Em decisão histórica para os direitos indígenas e o acesso à cannabis medicinal, a 1ª Turma Especializada do Tribunal Regional Federal da 2ª Região (TRF-2) concedeu salvo-conduto a um pajé da Aldeia Maracanã, no Rio de Janeiro, autorizando-o a importar sementes de cannabis, cultivar a planta e extrair o óleo para uso pessoal. A decisão, tomada por maioria em julgamento no último dia 15 de julho, reconheceu a legitimidade dos saberes tradicionais dos povos originários como suficientes para o manejo seguro da planta, ainda que sem formação técnica acadêmica.
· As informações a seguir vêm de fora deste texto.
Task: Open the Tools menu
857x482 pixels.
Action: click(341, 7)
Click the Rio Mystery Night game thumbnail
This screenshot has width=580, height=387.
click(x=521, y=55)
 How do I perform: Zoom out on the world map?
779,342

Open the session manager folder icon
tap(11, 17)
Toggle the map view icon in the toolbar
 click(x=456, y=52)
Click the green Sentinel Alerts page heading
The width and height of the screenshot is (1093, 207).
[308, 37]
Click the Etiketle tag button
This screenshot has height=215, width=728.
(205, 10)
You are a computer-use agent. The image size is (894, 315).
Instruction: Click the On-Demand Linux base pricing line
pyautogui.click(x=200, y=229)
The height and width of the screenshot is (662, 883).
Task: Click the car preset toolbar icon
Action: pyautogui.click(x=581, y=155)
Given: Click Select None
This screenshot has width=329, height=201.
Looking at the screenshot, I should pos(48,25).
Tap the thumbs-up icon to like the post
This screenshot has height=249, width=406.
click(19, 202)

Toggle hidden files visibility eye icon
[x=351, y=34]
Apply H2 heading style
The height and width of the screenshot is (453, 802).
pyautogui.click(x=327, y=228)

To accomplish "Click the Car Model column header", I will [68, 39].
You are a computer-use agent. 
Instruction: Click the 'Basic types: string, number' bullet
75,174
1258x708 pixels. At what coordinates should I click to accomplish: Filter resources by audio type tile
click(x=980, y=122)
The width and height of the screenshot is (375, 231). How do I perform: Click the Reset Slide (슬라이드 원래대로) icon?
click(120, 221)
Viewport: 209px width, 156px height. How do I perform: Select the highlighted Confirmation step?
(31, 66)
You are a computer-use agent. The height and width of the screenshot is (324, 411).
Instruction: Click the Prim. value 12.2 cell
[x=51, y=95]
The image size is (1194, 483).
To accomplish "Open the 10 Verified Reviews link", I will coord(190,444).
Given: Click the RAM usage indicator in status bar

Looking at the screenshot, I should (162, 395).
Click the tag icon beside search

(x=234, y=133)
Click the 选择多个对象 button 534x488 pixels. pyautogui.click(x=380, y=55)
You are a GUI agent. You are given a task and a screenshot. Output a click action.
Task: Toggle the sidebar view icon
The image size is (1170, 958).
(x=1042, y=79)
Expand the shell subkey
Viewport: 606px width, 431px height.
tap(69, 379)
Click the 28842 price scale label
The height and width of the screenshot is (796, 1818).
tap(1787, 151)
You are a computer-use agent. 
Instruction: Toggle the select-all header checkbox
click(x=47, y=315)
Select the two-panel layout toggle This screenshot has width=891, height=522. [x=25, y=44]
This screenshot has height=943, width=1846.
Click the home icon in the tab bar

A medida reformou a decisão de primeira instância que havia negado o habeas corpus ao pajé, sob argumento de falta de capacitação formal. A relatora do caso, desembargadora Simone Schreiber, criticou a visão eurocêntrica que deslegitima conhecimentos ancestrais transmitidos oralmente entre gerações. “O uso de plantas para tratamento e cura pelos indígenas não decorre de um conhecimento acadêmico, mas sim de um saber tradicional, transmitido de geração em geração”, destacou.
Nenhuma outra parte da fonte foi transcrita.